私は思わず「助けてくれてから何度も近くに居たんなんて…言ってくれれば…」小さく呟くと「あんまりにも君達が楽しそうに話しているものでね。老体が話に割って入るのも気が引けてね」
「ろ、老体だなんて」と答える私達を見て伊佐坂先生は笑い出す。「二人共、い~じ~わ~る~」と早川さんは笑いながら伊佐坂先生と白髭のマスターの顔を見ては二人共も大笑いした。

「でも何でここに伊佐坂先生の皮ジャンが吊るされてたんですか?」そう聞く私を見て白髭のマスターが「花ちゃん」と声を出すも伊佐坂先生が右手を出し言葉を止めさせた。
「いいんですよ。 浦野さん 私から説明しますから」と白髭のマスターに言った。

418:華
07/02/16 22:03:06 gE2vB6S5
「私がね、この格好をしている時は翁(おきな)って呼んで欲しいんだ。二人とも」淡々と語り出した。「仕事を忘れてバイクに乗る時は別の人間になる。そういう気持ちでね。」
「いつからか周りのライダーから翁、翁と言われるものでね。あだ名みたいなものだよ。」笑いながら差し出された熱々のコーヒーを啜りながら話した。
「そうなんですか それで伊佐坂…翁さんは…」と私は言うも「翁でいいよ お二人さん」と優しい目で見つめていた。

「あっ、お、翁は何でここに革ジャン吊るしてたんですか?」と今まで伊佐坂先生と呼んでいた私は戸惑いながらも翁に聞いた。
「ふふふ、浦野さんはね。縫い目のほころびを直したりレザーワックスが巧くてね。何かあれば浦野さんに頼んでいるのだよ」そう翁が答える
すると白髭のマスターがニコニコした笑顔で「本当に二人は大きくなったね。この前までランドセルだったのにね」と野太く低い声で私達に言った。

「ふふふ、気付かないかな?浦野さんだよ。浦野おじいちゃん」と言い出すとピンッと頭の中の絡まった糸が解けた。
「い、磯野君ちの裏のおじいちゃん?!」私は豚鼻を大きく広げ、大きさに比例する位の大声で聞く。浦野さんは親指を立ててニコッと笑った。

全く気付かなかった… 数年前からこのお店を開き翁は仕事の合間にコーヒーを飲みに来ているらしく革ジャンの補修なども時々お願いしているとの事だ。
浦野さん…いつも裏のおじいちゃんと聞いていたもので、まさか浦野という苗字だとは気付かなかった。
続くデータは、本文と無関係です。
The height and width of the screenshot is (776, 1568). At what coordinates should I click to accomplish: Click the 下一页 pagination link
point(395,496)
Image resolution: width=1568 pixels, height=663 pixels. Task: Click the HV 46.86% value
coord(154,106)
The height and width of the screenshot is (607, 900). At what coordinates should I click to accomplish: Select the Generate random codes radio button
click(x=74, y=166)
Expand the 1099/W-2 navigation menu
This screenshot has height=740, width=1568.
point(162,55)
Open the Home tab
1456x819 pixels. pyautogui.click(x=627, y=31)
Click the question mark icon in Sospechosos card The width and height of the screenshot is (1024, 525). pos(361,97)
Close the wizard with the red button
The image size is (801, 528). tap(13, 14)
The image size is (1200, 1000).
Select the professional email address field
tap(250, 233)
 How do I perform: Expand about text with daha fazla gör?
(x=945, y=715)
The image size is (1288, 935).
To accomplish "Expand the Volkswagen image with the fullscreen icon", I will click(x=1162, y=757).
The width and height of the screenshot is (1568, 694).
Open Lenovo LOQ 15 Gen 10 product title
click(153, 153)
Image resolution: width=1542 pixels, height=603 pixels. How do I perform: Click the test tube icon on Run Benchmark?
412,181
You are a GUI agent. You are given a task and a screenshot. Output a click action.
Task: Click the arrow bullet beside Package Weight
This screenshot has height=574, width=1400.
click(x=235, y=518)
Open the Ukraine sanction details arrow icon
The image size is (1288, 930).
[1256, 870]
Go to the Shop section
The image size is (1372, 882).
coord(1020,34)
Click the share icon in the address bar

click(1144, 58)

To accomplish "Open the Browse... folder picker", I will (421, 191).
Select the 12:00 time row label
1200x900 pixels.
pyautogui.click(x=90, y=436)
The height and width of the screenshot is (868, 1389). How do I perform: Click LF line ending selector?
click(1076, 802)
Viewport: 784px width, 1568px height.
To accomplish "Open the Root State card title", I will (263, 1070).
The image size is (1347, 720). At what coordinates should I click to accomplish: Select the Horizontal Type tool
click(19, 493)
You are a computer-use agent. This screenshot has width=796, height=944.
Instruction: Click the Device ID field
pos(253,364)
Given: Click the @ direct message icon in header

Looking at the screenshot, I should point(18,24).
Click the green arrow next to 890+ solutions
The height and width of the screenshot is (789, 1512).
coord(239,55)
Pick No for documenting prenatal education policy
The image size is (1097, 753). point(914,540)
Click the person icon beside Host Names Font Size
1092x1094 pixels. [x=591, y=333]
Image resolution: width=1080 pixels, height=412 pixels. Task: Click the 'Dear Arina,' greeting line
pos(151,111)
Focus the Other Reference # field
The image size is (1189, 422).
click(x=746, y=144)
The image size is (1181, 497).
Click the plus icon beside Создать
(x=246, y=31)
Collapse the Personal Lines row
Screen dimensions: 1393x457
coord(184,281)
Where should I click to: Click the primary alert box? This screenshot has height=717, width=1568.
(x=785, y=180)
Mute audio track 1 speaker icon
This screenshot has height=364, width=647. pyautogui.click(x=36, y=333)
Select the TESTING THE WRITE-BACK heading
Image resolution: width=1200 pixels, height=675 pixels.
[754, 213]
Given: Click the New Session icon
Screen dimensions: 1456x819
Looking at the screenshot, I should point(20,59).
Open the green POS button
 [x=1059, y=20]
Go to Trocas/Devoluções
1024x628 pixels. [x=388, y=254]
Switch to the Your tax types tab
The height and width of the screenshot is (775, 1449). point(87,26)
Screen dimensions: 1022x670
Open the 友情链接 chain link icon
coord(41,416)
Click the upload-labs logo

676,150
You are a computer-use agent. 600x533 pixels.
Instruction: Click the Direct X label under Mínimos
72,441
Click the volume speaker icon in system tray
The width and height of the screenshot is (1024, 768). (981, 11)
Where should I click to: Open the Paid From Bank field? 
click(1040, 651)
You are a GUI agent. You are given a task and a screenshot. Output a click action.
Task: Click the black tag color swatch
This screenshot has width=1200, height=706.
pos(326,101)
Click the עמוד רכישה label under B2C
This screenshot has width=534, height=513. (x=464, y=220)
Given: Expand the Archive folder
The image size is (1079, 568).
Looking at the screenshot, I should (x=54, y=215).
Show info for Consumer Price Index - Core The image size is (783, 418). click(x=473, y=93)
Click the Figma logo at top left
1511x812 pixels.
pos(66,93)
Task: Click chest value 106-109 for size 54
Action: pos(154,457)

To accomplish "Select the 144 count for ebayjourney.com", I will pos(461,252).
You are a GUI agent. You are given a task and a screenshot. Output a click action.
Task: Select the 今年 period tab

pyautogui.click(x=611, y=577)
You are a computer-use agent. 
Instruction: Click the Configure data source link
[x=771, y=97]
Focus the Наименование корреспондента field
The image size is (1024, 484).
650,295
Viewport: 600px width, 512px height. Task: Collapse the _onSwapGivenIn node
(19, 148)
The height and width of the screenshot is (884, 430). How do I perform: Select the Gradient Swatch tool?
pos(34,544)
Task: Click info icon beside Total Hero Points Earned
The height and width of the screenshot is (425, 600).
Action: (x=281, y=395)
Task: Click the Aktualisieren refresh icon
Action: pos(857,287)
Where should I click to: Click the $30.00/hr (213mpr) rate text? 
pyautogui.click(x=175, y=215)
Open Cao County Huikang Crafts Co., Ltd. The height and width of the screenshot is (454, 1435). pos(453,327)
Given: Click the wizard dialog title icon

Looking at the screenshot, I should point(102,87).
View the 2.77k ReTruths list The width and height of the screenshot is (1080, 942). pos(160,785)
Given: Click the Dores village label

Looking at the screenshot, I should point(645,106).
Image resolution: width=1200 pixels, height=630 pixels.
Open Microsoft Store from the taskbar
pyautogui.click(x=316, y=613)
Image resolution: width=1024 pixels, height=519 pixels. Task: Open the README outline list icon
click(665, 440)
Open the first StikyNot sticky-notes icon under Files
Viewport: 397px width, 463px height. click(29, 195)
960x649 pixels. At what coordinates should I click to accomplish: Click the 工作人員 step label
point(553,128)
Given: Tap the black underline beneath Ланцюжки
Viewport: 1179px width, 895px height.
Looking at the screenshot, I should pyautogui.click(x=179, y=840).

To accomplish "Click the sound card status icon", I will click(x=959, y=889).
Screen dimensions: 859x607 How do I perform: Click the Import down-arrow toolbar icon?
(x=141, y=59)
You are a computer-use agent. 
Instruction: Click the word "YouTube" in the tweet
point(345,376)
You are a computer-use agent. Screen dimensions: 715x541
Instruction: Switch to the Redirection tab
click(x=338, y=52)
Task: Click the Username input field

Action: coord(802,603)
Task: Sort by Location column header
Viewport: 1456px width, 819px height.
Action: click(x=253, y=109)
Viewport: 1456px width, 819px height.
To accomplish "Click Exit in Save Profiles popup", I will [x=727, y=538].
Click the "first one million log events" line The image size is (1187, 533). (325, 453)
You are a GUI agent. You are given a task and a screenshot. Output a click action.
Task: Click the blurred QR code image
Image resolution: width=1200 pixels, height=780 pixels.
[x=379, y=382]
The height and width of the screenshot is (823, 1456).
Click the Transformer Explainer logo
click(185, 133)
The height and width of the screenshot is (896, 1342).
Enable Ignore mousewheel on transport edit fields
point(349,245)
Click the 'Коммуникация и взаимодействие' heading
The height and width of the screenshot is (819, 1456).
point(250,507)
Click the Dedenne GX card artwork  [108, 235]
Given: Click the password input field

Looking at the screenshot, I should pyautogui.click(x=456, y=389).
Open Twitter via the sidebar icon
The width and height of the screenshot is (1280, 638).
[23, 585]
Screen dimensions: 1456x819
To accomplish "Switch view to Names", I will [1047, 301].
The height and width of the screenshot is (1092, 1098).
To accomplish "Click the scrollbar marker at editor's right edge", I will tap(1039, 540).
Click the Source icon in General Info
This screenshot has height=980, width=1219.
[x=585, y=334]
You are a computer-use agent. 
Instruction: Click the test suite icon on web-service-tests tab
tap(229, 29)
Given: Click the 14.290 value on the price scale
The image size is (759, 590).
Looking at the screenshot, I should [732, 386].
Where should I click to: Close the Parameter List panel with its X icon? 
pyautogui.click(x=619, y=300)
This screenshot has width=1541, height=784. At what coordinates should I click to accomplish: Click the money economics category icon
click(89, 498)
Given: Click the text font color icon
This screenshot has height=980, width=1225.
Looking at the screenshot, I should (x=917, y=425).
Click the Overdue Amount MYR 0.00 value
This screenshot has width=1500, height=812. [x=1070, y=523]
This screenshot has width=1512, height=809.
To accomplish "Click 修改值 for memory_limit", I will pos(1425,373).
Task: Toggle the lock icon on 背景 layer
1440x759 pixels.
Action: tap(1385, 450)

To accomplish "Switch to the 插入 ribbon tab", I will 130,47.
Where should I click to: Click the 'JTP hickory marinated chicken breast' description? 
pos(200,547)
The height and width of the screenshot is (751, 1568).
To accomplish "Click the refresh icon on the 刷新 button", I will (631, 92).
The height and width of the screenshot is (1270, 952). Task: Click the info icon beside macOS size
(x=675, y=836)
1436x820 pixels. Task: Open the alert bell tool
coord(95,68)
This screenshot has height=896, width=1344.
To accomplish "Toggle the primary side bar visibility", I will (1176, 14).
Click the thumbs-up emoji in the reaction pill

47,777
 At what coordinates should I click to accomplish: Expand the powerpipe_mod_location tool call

花沢不動産の娘失格と言ったところか…
浦野おばあちゃんは浦野さんが喫茶店開店と時を同じく「第二の人生と思って」と梅酒製造会社を立ち上げ息子さんやお孫さんと忙しい毎日を送っているとの事だ。

419:華
07/02/16 22:03:53 gE2vB6S5
「君達もバイクに乗ろうとしているんだ。これだけは聞いて欲しい。」厳しく鋭い目で私達に何かを伝えようとしていた。
「いいかい、君達。バイク乗りはバイクで死んでは駄目だ。」と言うと間髪入れずに「私との約束、守ってくれるかな?」と優しい瞳で翁は私達に聞いてきた。
私達は「はいっ!」元気に答えた。 「翁、君は…いつまで伝え続けるのかい?」と浦野さんが翁に難しい表情を浮かべて言う。「私がバイクを降りるまで伝え続けるつもりだよ。それが私の役目、そう思っているよ。」とグローブをギュっと鳴らして握り締めた。

翁は立ち上がり「さて、私は着替えて伊佐坂難物に戻るかな。すぐに戻ってくるから待っていてくれるかな?」と言う翁に「はい」と答え翁は自宅へ一度戻った。
戻って来るまで浦野さんと早川さんと私でバイク話で盛り上がった。浦野さんがバイクに乗って全国津々浦々と旅に出ている事や毎年8月は子供の夏休みの様にお店を閉めて何処かに出かけると言う事も聞いた。

たった数時間の事なのに驚きの連続だった…ポップさん、翁、浦野さん… 私達は楽しくて仕方が無かった。

その後、着物に着替えた伊佐坂先生が仕事の終わったポップさんを連れてやってくると「浦野さんもご一緒しませんか?」嬉しそうに言うと「今日は店を閉めてご一緒させて頂きますよ」と自慢の白髭を触りながら答えた。
寿司屋に到着すると伊佐坂先生は「彼に中トロと中落ち丼 それと生を5つくれるかね」と言うも私達は「わ、私達まだ未成年で」と声を揃えて言うとポップさんが「ちょっとくらい呑んでみるといいさ」と言う。
浦野さんはそんな光景を見てニコニコし伊佐坂先生は笑い出す。

「それでは、ポップ君の開店を祝って 乾杯!!」と伊佐坂先生は音頭をとりグイッと私達はビールを呑んでみた。 初めてのお酒…美味かった…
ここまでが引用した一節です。